---------- Auszug

Tatförderung durch „Dabeisein“ nur bei genauen Feststellungen


Tenor

Auf die Revision des Angeklagten wird das Urteil des [X.] vom 14. November 2017 mit den Feststellungen aufgehoben.

Die Sache wird zu neuer Verhandlung und Entscheidung, auch über die Kosten des Rechtsmittels, an eine andere Strafkammer des [X.] zurückverwiesen.

Gründe

1

Das [X.] hat den Angeklagten wegen Beihilfe zum Raub zu einer Freiheitsstrafe von zwei Jahren verurteilt. Die hiergegen gerichtete und auf die Verletzung sachlichen Rechts gestützte Revision des Angeklagten hat in vollem Umfang Erfolg (§ 349 Abs. 4 StPO).

--------------------

Wiederhole aus dem Urteilsauszug wortgetreu die Stelle von „Auf die Revision“ bis einschließlich „des [X.] zurückverwiesen.“.

---------- Angezeigte Daten

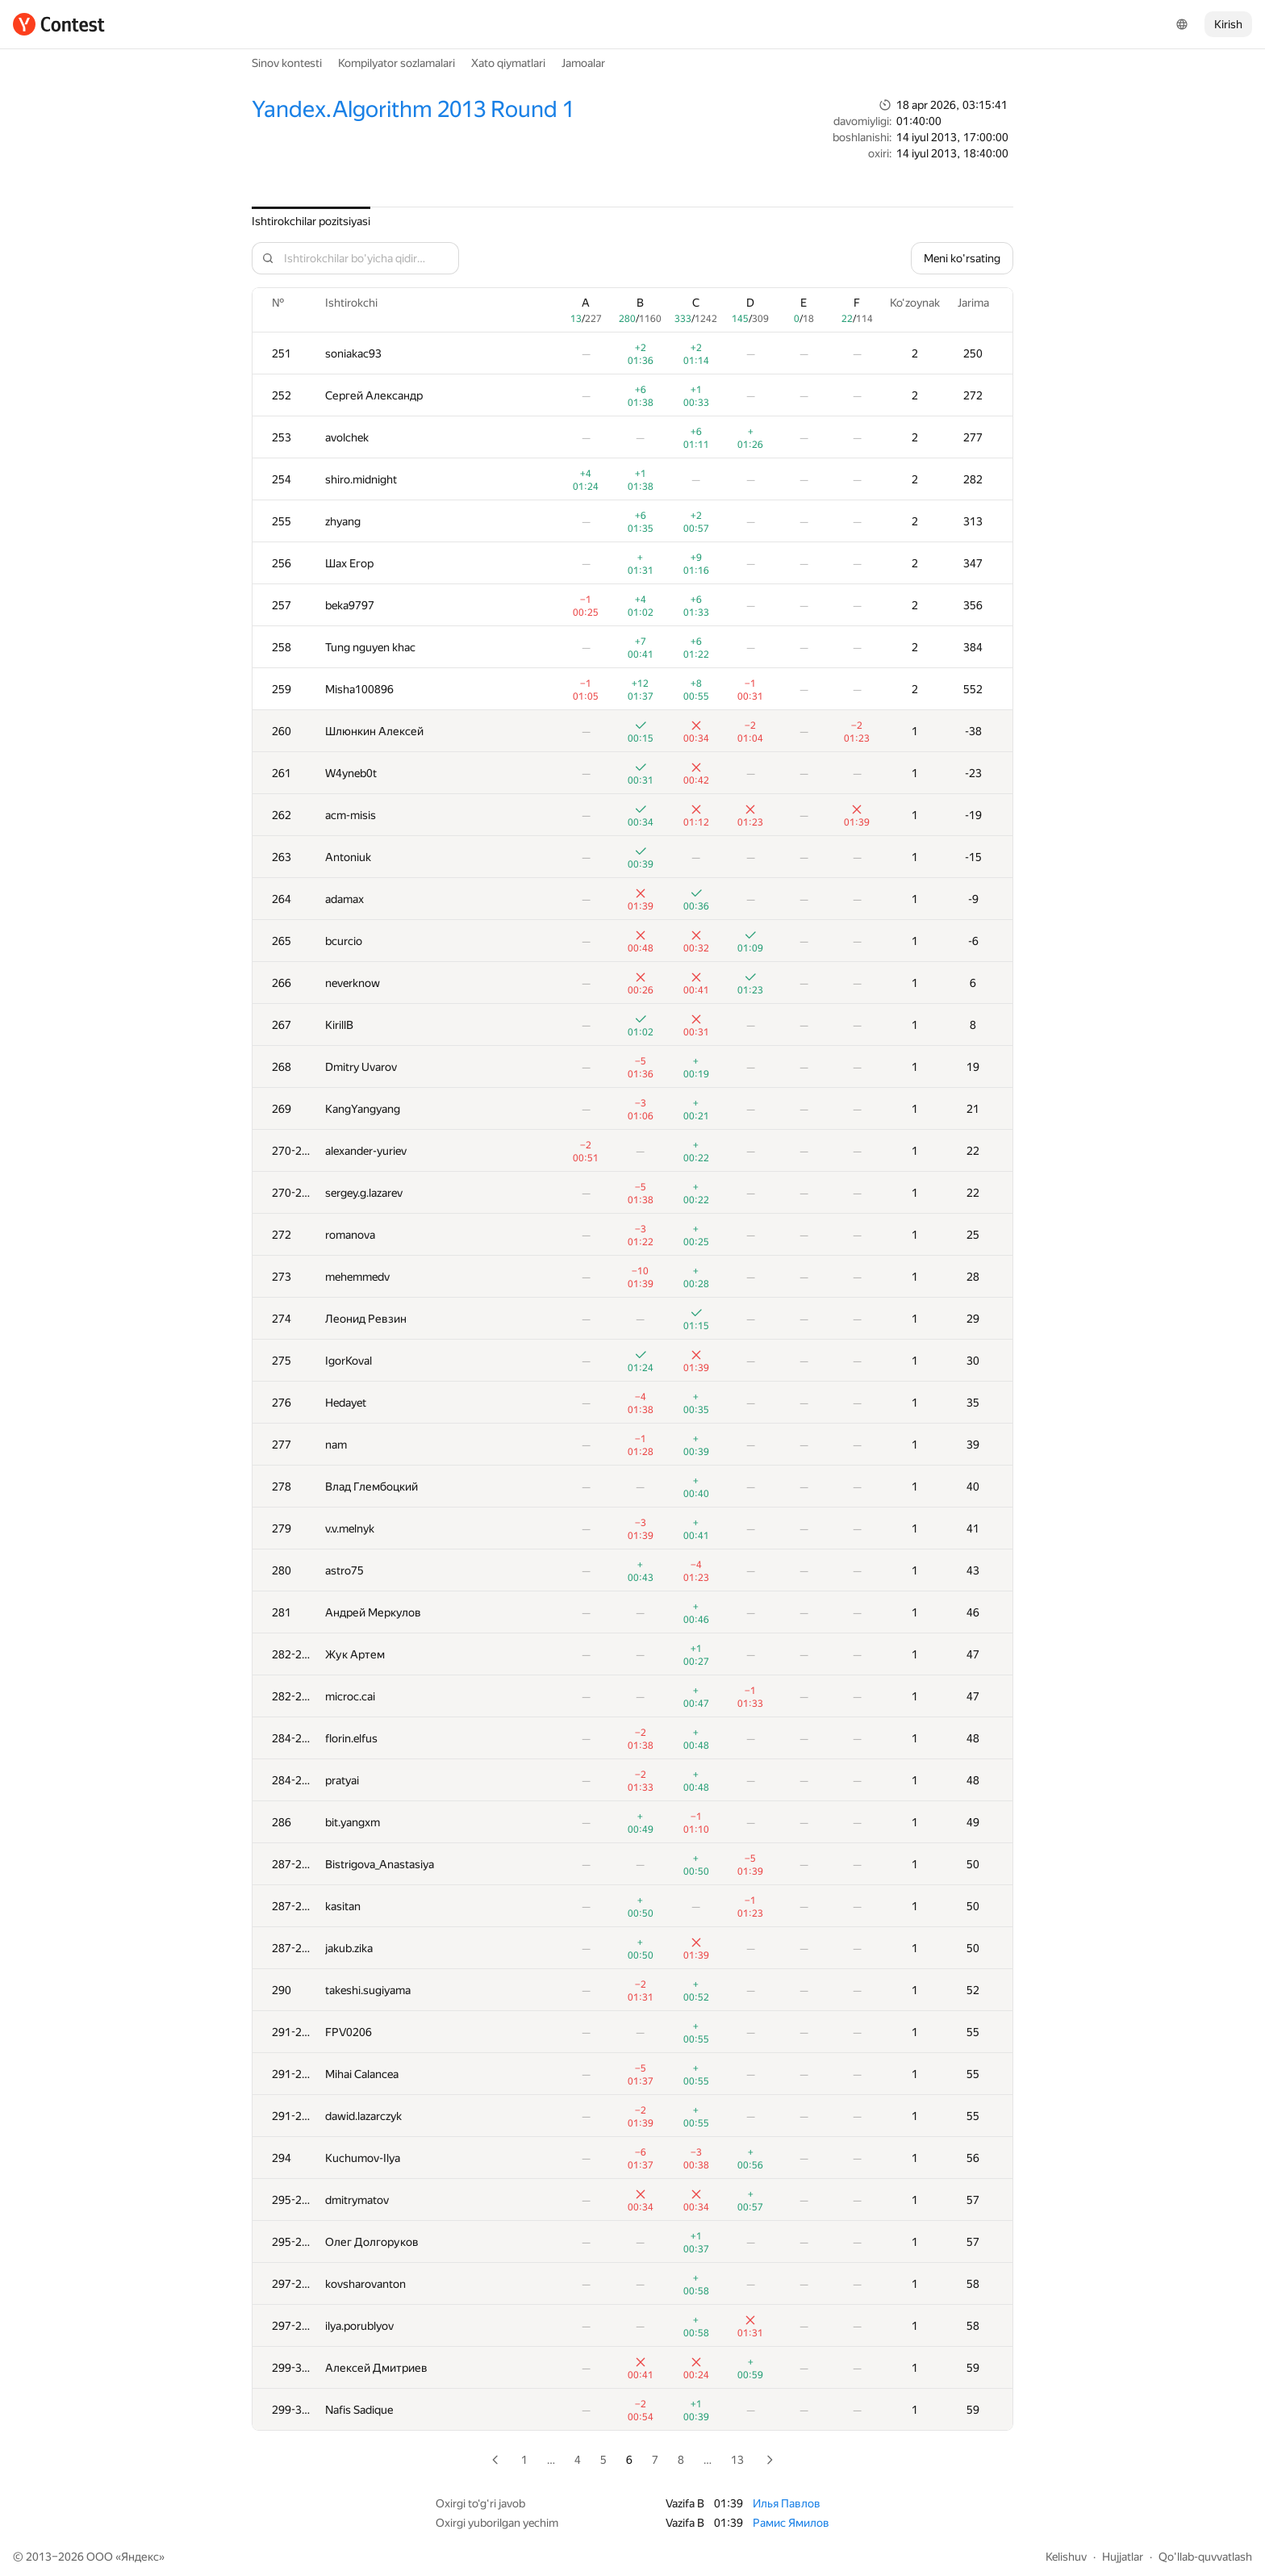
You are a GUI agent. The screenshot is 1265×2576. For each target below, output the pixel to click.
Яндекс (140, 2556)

--------------------
---------- Angezeigte Daten

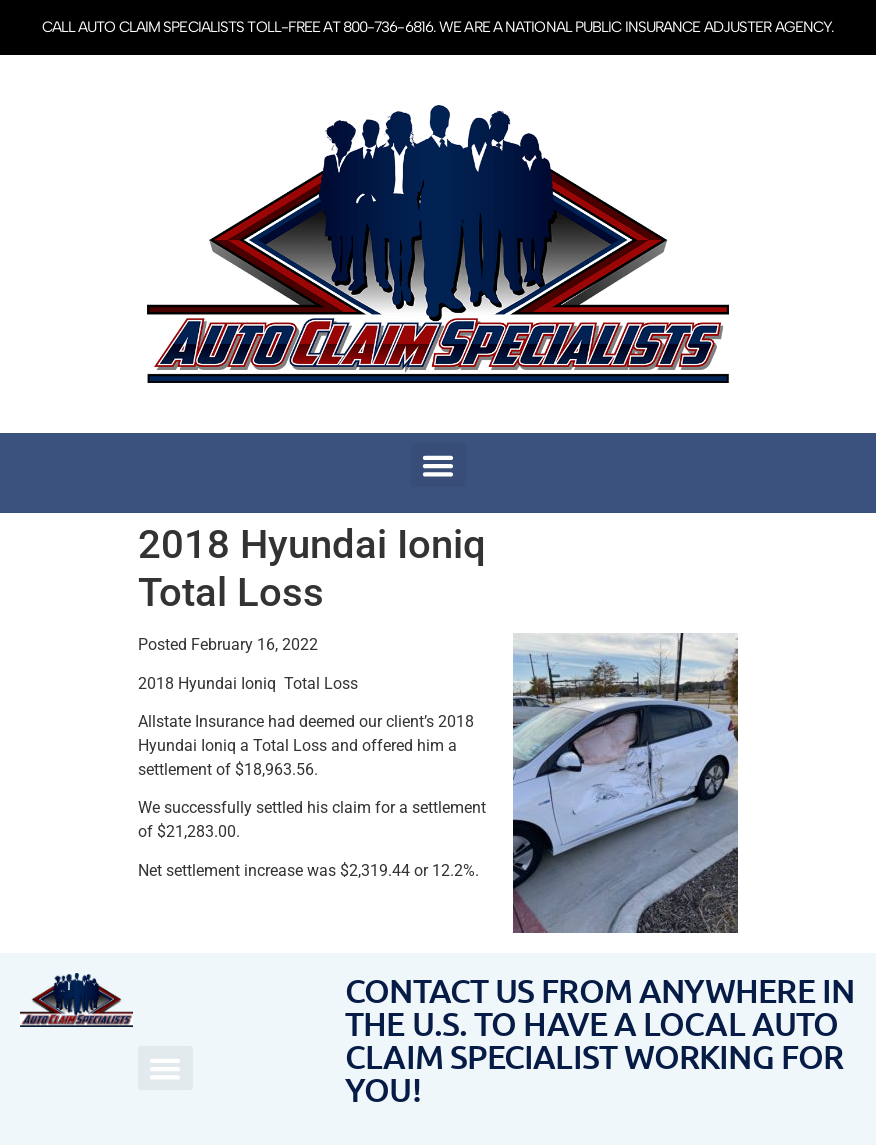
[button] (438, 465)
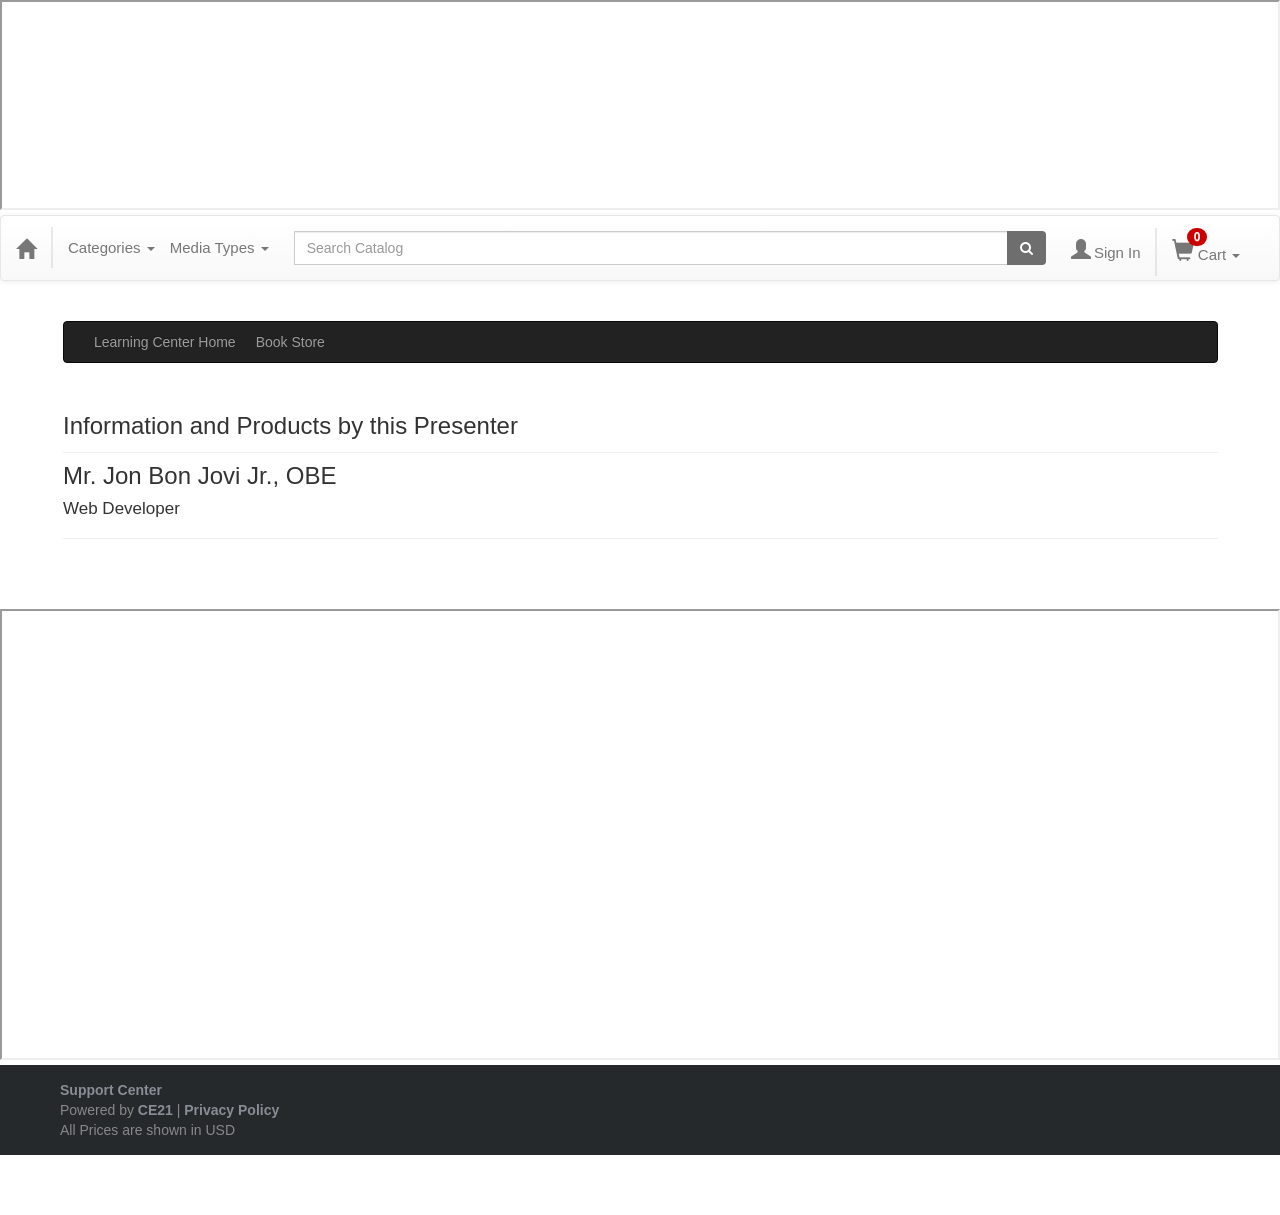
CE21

--------------------

__Ergebnis__.
Auf die Revision des Angeklagten wird das Urteil des [X.] vom 14. November 2017 mit den Feststellungen aufgehoben.

Die Sache wird zu neuer Verhandlung und Entscheidung, auch über die Kosten des Rechtsmittels, an eine andere Strafkammer des [X.] zurückverwiesen.